I plunked onto my butt, surprised that I was surprised, because of course she had. That was also Rachel’s style. “Damn it, Rachel—” I started, but she interrupted me, pointing.

“Is that the ships?” From our low position, we could see a couple of tarp-wrapped rectangles leaning on the wall behind a coffee table.

“I think so,” I said, because there was nothing else to say. Mom and Keith knew. Done was done, Rachel was Rachel, and truthfully, it was a relief. Maybe I should give Margot Phan a call and enlist her to spill the news to our Tuesday gamers and my church friends in the same way. They could all chew it over together without me. I’d come home to a not-in-the-least-surprising surprise shower, and my Diaper Genie/onesie problem would have solved itself. “I know you meant well, Rachel, but please talk to me first next time, okay?”
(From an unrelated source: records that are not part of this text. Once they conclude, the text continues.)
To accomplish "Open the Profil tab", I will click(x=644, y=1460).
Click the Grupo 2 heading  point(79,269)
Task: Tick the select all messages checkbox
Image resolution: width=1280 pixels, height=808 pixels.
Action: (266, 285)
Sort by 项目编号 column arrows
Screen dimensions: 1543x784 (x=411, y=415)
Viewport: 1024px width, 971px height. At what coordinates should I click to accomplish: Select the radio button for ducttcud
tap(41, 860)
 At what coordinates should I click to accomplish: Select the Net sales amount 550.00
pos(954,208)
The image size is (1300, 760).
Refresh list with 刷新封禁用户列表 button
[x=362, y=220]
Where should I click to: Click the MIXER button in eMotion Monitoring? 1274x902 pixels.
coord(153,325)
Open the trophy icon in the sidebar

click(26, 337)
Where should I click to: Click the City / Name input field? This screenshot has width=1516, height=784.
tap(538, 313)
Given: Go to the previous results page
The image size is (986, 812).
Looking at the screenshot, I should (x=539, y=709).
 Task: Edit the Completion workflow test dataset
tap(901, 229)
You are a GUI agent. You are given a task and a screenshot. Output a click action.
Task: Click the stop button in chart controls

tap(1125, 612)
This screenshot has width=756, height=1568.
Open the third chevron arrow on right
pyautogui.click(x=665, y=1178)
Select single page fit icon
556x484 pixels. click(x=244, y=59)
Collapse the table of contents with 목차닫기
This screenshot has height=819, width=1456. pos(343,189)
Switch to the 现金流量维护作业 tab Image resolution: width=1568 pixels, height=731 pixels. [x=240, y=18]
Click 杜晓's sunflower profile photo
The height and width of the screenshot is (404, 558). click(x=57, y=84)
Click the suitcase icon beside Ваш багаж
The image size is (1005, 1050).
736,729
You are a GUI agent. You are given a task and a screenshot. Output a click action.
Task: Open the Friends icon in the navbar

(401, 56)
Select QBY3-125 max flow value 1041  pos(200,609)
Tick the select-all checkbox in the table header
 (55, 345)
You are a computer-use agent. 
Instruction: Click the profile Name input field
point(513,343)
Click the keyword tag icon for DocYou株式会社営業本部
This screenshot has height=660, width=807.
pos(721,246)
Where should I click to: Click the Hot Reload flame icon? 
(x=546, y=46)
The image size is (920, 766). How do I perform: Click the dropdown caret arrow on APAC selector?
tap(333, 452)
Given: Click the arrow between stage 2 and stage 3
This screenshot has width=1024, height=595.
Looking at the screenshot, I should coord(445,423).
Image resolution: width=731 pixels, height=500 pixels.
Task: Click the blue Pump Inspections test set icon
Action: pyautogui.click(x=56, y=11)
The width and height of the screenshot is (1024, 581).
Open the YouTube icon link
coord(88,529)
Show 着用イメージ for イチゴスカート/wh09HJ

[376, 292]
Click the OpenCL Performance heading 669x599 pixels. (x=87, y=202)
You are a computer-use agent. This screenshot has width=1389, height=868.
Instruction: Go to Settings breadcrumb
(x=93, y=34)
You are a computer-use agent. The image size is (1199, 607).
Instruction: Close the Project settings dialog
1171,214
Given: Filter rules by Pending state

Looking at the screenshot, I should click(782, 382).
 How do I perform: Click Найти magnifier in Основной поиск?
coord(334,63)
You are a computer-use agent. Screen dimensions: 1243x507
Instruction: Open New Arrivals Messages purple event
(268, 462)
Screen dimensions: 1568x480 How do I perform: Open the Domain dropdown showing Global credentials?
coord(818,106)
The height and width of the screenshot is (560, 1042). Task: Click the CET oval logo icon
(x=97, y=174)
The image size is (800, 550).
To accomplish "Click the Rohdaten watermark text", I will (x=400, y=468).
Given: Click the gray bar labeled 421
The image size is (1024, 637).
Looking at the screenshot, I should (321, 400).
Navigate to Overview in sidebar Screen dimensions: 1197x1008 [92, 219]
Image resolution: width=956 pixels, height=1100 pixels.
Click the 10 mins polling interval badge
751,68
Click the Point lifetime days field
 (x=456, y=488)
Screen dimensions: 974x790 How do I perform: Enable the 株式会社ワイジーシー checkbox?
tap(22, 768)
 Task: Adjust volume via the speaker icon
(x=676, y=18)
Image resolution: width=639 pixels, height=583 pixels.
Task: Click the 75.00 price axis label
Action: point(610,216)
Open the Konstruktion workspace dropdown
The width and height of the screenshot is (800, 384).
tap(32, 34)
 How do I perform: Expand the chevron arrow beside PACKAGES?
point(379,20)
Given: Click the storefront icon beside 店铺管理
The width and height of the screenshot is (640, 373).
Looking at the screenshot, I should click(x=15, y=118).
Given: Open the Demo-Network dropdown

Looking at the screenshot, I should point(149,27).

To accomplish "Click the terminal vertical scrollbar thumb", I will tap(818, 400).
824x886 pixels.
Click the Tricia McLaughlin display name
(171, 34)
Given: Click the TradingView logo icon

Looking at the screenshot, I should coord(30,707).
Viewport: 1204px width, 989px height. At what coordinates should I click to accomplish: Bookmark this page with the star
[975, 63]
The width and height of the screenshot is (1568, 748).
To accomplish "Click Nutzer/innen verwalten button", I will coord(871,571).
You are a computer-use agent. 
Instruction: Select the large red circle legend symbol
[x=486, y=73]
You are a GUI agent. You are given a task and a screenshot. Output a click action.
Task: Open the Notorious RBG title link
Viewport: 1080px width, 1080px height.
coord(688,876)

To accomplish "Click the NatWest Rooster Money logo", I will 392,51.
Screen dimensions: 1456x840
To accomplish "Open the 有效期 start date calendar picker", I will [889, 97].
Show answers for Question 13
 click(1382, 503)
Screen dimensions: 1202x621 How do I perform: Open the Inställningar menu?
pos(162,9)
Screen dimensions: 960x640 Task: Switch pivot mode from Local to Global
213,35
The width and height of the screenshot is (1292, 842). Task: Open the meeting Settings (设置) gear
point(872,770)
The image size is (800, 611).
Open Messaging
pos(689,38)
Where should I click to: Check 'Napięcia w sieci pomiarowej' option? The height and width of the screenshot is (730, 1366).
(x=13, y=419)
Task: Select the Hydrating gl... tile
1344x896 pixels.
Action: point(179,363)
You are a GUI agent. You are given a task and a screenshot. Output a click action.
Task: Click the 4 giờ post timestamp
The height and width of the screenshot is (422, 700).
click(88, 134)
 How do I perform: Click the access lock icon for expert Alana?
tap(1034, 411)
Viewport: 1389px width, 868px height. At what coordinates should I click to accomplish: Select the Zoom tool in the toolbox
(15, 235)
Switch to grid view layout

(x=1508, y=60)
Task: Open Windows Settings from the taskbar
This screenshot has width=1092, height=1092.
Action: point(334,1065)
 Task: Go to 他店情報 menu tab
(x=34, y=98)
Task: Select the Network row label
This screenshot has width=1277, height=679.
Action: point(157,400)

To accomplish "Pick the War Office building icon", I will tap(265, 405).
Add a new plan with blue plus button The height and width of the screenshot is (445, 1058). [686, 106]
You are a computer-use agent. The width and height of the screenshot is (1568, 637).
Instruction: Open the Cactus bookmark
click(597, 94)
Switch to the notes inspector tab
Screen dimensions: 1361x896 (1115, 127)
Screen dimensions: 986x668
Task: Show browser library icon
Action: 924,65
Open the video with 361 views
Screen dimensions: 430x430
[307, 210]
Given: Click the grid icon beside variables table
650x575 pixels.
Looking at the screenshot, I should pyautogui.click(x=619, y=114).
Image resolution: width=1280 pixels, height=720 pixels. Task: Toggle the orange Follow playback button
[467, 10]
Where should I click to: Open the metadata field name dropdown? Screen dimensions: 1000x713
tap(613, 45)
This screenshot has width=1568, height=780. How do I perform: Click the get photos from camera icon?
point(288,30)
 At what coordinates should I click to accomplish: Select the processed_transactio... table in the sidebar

Those exact words had come out of my mouth so often that I ought to have a pull string that would trigger them by now.

Fruitless, too, because even as we carried the paintings down, Rachel was saying, “Since I’m staying at your house, I should start getting your nursery set up. I’m at least going to paint. You can’t be around the fumes.”

I saw my imagined Superman-blue walls disappearing in a wash of Modern Dove Gray or Mint Wisp Green.

“Thanks. That’s nice of you. But Sel may want to help pick out the color and the theme.”

I said it purely as a defense, then realized that it might be true. He’d cared about the name, but did men care about baby bedding? He was a Dark Knight guy, so he probably thought Supe was a prig. Maybe the nursery’s theme should be John Henry Irons? His alter ego, Steel, wore Superman’s colors and shared his ideals, and he looked more like Digby might.

“Oh, of course!” Rachel said, backing off. She looked almost sheepish, and that was such a new look on her face that it had no set, faint lines. She peeked at me from under her lashes and said, “You guys pick, and I’ll paint, if that works? I wouldn’t want to get in the way of . . . whatever’s happening there. With you two.”

It wasn’t quite a question, but I answered anyway.

“Something is. I’m keeping it separate. Like, in my head I’m kinda dating Batman, and that could go any number of ways. Sel Martin, though? He’s in our lives forever. I have to stay on good terms with him, no matter what happens with his alter ego. Does that make sense?” I asked.

“Actually, it does,” she said, which surprised me. Very few sentences that had “Batman” or “alter ego” in them made any kind of sense to Rachel. She stopped at the bottom of the stairs, and her voice was very stiff, very prim as she added, “I’m having similar feelings about my husband.”

I stopped, too, shocked. Rachel was confiding in me. A little. Eight words, given in the wake of her latest maneuver with my baby news. But still, it was a whole sentence that was vulnerable and reciprocal.

I’d felt guilty for stepping in and calling Jake, but ever since then she’d been more open with me than she’d been in our whole lives. For Rachel, to meddle was to love. Maybe, by interfering, I had finally told her I loved her back in her own language. On impulse I leaned my ship picture against the wall and hugged her, painting and all.

“Oh, goodness!” she said, hugging me back as best she could with her arms full.

“Thanks, Rachel,” I told her, and this time I said it with no qualifiers.